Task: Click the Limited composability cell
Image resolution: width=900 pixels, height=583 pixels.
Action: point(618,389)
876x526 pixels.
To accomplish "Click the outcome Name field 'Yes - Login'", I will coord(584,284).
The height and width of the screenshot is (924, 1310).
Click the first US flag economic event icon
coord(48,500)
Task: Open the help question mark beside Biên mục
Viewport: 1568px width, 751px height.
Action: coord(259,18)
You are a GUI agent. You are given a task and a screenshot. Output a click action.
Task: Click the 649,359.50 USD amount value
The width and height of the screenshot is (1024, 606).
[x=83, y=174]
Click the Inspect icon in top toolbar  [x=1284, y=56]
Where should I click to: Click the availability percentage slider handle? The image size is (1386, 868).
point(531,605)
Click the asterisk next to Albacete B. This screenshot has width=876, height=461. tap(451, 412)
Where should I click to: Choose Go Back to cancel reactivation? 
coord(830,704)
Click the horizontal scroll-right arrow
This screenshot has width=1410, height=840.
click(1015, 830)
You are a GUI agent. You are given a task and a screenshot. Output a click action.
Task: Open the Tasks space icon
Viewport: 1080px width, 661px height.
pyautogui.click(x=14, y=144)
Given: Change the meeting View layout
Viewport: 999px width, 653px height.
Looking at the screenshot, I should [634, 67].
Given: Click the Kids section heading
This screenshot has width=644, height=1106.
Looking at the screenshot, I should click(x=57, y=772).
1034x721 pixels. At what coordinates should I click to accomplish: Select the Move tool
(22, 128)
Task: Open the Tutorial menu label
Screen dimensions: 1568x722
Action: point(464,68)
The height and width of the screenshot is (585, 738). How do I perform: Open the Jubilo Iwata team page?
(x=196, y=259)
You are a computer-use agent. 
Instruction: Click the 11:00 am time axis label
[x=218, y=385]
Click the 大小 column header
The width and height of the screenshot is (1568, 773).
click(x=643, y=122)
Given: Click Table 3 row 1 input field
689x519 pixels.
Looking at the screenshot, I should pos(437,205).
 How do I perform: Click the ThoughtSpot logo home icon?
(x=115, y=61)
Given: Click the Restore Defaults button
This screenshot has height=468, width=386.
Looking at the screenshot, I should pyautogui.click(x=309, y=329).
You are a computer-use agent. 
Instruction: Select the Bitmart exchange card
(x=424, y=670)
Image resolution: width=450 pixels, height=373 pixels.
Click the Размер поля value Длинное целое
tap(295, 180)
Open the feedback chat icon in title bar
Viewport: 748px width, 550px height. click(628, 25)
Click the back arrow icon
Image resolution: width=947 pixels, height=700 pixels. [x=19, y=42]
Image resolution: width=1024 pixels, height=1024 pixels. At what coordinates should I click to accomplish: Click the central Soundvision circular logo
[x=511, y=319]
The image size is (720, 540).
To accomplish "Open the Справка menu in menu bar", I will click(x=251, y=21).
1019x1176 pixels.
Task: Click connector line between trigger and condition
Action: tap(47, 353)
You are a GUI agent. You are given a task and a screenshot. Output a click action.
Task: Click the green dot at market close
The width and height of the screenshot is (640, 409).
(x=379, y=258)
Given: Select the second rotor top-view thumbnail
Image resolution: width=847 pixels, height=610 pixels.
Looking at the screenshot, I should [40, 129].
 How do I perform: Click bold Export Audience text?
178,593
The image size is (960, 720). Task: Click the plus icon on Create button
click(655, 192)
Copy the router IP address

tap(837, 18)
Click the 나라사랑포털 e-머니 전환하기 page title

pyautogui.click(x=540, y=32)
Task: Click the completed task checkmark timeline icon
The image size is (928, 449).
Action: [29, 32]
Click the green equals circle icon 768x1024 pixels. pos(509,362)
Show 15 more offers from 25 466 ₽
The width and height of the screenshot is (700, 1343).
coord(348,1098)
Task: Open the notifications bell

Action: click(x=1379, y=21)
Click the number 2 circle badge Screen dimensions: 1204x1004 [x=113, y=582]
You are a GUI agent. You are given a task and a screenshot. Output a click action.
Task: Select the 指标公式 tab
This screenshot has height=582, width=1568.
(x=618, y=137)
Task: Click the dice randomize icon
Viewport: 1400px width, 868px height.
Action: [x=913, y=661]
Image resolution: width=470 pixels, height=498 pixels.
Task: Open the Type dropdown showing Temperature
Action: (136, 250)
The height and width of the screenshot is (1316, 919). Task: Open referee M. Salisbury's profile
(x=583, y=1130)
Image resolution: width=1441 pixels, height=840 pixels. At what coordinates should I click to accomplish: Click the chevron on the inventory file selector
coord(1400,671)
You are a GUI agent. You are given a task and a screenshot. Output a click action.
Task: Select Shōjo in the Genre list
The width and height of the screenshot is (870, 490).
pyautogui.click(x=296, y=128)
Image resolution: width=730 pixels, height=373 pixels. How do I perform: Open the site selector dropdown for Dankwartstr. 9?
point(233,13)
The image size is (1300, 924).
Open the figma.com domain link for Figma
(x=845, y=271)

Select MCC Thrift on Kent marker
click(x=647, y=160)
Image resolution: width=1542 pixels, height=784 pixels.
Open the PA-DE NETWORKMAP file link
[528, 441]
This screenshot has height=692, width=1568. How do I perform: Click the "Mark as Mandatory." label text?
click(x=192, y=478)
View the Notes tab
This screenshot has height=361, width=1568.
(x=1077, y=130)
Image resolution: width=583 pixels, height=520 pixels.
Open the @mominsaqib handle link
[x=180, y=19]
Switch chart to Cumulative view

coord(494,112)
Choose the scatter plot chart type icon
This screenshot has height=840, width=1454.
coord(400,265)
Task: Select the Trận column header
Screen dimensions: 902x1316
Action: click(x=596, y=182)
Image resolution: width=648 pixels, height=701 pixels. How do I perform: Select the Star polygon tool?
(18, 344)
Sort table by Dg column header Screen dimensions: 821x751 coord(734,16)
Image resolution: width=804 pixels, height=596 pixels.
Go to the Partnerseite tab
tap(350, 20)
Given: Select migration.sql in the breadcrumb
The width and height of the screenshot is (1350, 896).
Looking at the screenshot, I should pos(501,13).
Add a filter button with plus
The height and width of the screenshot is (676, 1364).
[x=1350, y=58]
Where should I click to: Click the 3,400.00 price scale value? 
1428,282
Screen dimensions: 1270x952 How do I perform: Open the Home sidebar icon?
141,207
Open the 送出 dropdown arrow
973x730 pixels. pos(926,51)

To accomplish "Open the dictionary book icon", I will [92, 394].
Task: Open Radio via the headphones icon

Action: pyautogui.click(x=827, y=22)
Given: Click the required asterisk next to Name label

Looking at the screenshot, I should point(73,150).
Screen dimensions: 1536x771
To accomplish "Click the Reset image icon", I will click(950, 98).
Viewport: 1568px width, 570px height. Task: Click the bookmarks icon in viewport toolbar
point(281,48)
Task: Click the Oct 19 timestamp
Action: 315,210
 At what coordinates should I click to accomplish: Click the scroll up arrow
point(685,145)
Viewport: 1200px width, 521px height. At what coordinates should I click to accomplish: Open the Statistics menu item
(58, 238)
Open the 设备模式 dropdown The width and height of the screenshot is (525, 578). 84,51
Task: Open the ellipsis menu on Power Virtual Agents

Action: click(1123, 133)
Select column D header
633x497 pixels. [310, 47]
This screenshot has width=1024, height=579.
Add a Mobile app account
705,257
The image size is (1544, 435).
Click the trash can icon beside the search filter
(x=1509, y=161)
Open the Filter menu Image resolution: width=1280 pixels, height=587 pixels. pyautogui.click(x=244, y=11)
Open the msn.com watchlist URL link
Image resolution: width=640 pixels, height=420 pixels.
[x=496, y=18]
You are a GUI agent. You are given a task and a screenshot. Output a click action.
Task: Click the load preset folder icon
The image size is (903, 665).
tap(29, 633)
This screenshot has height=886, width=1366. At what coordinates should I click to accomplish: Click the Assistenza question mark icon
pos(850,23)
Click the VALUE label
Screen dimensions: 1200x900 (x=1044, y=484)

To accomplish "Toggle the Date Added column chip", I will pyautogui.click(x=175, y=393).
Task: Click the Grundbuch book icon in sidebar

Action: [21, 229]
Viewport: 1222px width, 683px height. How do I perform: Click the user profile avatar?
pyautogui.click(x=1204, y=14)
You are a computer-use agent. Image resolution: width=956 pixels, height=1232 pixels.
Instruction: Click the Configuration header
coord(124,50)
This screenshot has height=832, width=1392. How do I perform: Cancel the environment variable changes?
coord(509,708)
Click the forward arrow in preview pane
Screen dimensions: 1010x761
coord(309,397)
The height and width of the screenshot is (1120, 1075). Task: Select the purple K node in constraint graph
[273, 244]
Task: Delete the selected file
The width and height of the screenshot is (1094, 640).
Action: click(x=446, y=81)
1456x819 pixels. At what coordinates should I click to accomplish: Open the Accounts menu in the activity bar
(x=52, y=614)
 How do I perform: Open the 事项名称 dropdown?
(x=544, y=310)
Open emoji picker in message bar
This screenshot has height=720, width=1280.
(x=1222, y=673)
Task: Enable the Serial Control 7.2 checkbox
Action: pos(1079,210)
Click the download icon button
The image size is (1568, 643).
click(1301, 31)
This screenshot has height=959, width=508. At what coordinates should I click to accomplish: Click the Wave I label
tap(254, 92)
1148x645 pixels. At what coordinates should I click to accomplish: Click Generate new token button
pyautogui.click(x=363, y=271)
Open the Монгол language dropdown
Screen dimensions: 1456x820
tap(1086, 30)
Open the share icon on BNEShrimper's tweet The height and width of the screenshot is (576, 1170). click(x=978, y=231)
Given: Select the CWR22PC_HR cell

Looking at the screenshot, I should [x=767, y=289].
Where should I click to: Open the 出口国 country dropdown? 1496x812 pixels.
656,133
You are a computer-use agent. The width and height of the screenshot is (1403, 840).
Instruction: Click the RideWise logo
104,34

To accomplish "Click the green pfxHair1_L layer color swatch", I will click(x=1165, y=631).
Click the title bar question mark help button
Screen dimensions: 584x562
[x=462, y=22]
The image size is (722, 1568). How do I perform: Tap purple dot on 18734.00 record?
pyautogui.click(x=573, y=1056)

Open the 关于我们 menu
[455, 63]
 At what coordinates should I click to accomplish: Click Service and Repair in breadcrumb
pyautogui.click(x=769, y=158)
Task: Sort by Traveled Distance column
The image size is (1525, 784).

+++++

▶ **What you need to do**:
Copy the records above word for word, starting at the line that contains "Image resolution: width=1441" and ending at the line that contains "pyautogui.click(x=296, y=128)".

▶ **Task output**:
Image resolution: width=1441 pixels, height=840 pixels. At what coordinates should I click to accomplish: Click the chevron on the inventory file selector
coord(1400,671)
You are a GUI agent. You are given a task and a screenshot. Output a click action.
Task: Select Shōjo in the Genre list
The width and height of the screenshot is (870, 490).
pyautogui.click(x=296, y=128)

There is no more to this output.